React - setting up a project with create-react-app

Hi,

I’m currently diving deep into React (the first framework I’ve tried btw) and I’m setting up the environment with create-react-app. Having only coded in plain JavaScript so far, I’m used to my project folders rarely being larger than 100kb, however with React, they are now about 150MB, due to the fat node_modules folder.

As I tend to create tons of small projects when I’m learning something, I was wondering if I really need all that stuff. Is it because I’m going the fast/easy way with create-react-app? Is there a better way to set up a project?

1 Like

Yes, as the old saying goes, “Node modules are the heaviest objects in the universe.” For better or worse, that is how Node does things.

I’m used to my project folders rarely being larger than 100kb, however with React, they are now about 150MB, due to the fat node_modules folder.

Are you worried about storage space on your computer or are you worried about the size of the eventual app? Most modern computers won’t even notice a project that size, even several. As to the final size, the node modules won’t go into that, just what the app ends up needing. You’ll do a build step where things will get removed and minimized.

As I tend to create tons of small projects when I’m learning something, I was wondering if I really need all that stuff.

Yes. It puts it there because it needs it, at least in the development stage.

Is it because I’m going the fast/easy way with create-react-app? Is there a better way to set up a project?

I doubt it would make much of a difference. You could probably leave off a few dev packages if you did it manually. There might be a leaner way, but I wouldn’t worry about it. Things like WebPack make your life a lot easier.

As I tend to create tons of small projects when I’m learning something, …

Well, again, most modern computers won’t even blink at this. But you can always delete your node_modules from any project you don’t need and easily restore them with an npm install whenever you need it again.

2 Likes

Hi @jsdisco. Like @kevinSmith mentioned above, in production, the files will be minified. Actually my modest laptop became so slow that i had to get rid of the many react projects on it. If you are just learning react and working on small throw-away projects and you are concerned about space, you can make use of codesandbox.io.

My hardware has seen many winters. But if it’s just files lazily lying around there, it shouldn’t become a problem.

As to the final size, the node modules won’t go into that, just what the app ends up needing. You’ll do a build step where things will get removed and minimized.

You could probably leave off a few dev packages if you did it manually. There might be a leaner way, but I wouldn’t worry about it. Things like WebPack make your life a lot easier.

I’m beginning to get an idea of the whole, well, thing. I like to know what’s going on in my projects, in fact I normally know every byte by name because I typed it myself. I’ll just accept that it doesn’t work this way with frameworks. I’ll check out WebPack, though.

Well, again, most modern computers won’t even blink at this. But you can always delete your node_modules from any project you don’t need and easily restore them with an npm install whenever you need it again.

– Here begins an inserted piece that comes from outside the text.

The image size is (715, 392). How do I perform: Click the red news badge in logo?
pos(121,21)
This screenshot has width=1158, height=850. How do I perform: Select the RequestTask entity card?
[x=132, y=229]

That gave me the idea to start a project with an empty modules folder and just wait for the error avalanche and install everything manually to get an idea of what’s needed and why. Then I realised that said folder contains 5000 subfolders. But I’ve put it on my bucket list.

@nibble Incidentally, I’ve tried codesandbox.io today and uploaded my current project, it’s supposed to let you browse through a number of retro games, all of which I’ve already built in JavaScript and which I’m now rebuilding in React:

It still has tons of bugs though. I’ll figure them out one by one, but I wouldn’t mind if someone has any comments if I’m doing something obviously wrong, so feel free to check it out.

I’m beginning to get an idea of the whole, well, thing. I like to know what’s going on in my projects, in fact I normally know every byte by name because I typed it myself. I’ll just accept that it doesn’t work this way with frameworks. I’ll check out WebPack, though.

Yeah, afaik, CRA is using web pack behind the scenes. That is what allows you to break your app into a bunch of files and use babel, etc. Then when you run npm run build, it will create a production ready version in your app in the “build” folder (or “dist” or whatever it’s set to). The node modules don’t end up in the build, just the embedded code that you need.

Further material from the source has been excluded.